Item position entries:

:::

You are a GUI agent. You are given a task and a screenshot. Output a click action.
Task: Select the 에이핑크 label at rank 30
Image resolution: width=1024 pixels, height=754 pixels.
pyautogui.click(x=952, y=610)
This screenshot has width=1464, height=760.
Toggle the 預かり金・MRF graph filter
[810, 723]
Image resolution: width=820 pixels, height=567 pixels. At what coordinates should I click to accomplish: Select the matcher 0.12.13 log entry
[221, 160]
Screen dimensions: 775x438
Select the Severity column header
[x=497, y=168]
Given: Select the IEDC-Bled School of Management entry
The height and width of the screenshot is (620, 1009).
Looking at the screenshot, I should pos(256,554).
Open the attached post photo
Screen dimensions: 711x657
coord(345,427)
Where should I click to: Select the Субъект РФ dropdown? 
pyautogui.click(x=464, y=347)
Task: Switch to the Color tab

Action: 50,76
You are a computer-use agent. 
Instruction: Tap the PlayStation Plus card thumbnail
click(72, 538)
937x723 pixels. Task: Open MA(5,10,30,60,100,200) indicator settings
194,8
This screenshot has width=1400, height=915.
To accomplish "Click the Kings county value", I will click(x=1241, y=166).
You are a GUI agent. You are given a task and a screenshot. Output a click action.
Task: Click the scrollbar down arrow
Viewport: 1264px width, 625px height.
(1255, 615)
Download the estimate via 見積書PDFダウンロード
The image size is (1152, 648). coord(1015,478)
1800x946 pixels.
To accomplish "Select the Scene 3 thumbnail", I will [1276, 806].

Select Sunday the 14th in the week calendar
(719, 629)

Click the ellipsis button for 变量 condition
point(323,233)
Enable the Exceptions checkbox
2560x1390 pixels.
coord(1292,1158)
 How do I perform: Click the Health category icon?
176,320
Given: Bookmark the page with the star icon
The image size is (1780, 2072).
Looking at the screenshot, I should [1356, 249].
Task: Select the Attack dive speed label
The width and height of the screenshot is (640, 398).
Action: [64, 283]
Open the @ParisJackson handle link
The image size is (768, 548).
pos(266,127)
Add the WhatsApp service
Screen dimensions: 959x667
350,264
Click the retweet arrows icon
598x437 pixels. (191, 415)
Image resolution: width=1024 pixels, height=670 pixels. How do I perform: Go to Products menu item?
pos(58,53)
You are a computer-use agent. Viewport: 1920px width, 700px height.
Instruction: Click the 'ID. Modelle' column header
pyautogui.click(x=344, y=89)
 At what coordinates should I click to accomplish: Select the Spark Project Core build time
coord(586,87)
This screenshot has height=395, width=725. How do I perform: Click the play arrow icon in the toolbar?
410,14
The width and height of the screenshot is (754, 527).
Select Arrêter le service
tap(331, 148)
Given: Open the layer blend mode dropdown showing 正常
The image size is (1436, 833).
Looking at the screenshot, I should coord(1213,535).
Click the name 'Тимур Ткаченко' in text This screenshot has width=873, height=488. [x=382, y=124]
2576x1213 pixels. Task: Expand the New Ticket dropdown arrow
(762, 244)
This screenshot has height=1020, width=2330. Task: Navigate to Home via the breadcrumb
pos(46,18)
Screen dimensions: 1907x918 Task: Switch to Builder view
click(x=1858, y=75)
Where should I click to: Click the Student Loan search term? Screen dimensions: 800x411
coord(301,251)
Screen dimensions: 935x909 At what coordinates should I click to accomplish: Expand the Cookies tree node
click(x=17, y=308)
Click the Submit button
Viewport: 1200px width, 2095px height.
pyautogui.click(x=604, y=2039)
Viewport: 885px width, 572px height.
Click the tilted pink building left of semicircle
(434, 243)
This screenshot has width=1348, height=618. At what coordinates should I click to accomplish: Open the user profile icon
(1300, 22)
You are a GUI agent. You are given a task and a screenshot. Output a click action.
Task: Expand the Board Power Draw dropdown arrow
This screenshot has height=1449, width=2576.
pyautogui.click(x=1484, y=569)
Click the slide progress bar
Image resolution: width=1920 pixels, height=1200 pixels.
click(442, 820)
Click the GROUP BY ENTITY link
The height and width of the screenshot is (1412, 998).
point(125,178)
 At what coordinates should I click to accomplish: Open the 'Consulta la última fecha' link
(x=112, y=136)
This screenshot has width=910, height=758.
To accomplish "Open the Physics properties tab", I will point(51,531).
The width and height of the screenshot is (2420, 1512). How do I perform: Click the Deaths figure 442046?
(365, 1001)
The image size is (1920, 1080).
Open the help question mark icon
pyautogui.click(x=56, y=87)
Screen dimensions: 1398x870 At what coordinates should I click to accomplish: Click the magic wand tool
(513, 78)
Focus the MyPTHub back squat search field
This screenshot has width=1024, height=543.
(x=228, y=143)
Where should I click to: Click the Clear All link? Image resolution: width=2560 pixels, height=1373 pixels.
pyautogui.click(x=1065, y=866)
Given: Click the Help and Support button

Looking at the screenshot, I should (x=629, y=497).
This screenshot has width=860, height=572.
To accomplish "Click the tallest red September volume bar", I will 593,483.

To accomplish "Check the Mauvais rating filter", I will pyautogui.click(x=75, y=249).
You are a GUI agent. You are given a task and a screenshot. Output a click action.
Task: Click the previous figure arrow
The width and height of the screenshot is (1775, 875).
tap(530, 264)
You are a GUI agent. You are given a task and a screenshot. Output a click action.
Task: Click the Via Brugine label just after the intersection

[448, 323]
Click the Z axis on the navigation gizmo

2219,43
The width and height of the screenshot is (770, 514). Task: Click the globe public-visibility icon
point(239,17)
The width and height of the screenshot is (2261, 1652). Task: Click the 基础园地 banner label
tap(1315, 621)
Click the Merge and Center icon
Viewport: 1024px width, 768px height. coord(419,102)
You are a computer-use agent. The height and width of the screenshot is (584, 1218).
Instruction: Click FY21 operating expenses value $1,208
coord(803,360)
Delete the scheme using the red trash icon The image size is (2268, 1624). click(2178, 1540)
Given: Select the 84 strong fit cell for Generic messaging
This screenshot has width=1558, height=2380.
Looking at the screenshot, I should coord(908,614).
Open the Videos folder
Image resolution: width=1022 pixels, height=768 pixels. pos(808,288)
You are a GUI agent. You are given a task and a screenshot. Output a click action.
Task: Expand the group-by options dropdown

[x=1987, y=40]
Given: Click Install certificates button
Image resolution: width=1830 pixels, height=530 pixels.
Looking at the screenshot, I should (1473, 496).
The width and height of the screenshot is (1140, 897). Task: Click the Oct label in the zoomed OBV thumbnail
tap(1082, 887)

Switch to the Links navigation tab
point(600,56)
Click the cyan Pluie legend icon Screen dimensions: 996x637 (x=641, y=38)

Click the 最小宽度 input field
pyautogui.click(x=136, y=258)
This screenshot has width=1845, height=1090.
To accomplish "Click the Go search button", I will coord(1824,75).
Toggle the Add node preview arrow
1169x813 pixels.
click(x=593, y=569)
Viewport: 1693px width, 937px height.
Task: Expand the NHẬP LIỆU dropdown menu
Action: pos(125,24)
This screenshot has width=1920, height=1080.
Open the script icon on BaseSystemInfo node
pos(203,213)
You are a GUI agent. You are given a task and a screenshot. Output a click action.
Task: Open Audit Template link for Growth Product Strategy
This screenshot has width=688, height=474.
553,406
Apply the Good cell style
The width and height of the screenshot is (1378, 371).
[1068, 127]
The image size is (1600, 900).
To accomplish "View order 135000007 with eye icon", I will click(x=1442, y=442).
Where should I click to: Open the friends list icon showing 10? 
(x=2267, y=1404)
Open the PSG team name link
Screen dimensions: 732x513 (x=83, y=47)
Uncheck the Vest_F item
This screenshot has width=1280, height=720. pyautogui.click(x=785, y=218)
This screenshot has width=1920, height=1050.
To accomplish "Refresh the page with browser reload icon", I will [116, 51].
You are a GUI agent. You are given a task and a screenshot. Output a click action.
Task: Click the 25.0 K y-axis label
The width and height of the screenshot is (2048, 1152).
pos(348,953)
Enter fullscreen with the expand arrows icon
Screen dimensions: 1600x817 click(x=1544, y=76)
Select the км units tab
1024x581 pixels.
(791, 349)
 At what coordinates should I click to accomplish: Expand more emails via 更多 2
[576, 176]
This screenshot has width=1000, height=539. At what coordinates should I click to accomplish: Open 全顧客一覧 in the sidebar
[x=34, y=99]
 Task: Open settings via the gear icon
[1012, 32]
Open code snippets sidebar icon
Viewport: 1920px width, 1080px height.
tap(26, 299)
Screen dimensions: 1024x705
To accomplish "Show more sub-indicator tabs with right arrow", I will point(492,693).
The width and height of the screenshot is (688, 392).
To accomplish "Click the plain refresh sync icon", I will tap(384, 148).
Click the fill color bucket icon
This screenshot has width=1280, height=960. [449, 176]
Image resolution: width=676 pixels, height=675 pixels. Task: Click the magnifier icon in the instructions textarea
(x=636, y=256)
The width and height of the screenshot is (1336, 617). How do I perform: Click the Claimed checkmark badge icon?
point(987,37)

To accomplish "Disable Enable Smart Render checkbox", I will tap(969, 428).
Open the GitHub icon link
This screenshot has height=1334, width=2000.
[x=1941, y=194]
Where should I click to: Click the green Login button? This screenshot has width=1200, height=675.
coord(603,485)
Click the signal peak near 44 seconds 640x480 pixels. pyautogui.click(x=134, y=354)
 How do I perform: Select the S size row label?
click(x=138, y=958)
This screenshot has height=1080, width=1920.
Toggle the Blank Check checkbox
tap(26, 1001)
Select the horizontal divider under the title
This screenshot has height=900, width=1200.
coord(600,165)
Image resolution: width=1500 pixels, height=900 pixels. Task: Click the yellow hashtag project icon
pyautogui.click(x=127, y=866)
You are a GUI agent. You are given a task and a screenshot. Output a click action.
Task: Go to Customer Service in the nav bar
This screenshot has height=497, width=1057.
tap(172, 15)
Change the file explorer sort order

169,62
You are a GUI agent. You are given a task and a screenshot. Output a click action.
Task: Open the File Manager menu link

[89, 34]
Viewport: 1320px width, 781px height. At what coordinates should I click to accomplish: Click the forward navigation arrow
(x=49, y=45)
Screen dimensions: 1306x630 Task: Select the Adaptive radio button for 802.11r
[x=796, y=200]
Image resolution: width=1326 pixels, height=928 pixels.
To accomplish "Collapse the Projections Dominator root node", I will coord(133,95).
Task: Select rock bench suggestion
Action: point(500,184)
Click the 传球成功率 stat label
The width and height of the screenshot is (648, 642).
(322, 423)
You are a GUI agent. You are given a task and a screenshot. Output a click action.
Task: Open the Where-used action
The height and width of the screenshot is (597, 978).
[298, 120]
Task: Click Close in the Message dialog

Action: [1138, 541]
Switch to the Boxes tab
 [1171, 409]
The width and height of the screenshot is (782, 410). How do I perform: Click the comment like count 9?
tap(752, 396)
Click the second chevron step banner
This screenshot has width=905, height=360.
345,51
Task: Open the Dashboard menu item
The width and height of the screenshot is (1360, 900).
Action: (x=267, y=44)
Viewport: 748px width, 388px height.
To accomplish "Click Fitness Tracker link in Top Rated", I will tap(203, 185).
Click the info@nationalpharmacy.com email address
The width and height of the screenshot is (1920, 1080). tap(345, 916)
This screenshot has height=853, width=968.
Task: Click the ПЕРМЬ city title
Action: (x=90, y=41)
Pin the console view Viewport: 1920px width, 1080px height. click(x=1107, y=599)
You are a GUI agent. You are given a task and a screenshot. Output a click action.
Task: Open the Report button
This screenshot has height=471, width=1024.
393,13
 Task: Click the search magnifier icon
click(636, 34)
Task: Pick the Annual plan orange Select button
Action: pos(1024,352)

:::

# Set exercise
Copy out the lines of the records above word for word, from the line containing "Click the fill color bucket icon" through the line containing "tap(26, 1001)", with both of those lines included.

# Answer in full
Click the fill color bucket icon
This screenshot has width=1280, height=960. [449, 176]
Image resolution: width=676 pixels, height=675 pixels. Task: Click the magnifier icon in the instructions textarea
(x=636, y=256)
The width and height of the screenshot is (1336, 617). How do I perform: Click the Claimed checkmark badge icon?
point(987,37)

To accomplish "Disable Enable Smart Render checkbox", I will tap(969, 428).
Open the GitHub icon link
This screenshot has height=1334, width=2000.
[x=1941, y=194]
Where should I click to: Click the green Login button? This screenshot has width=1200, height=675.
coord(603,485)
Click the signal peak near 44 seconds 640x480 pixels. pyautogui.click(x=134, y=354)
 How do I perform: Select the S size row label?
click(x=138, y=958)
This screenshot has height=1080, width=1920.
Toggle the Blank Check checkbox
tap(26, 1001)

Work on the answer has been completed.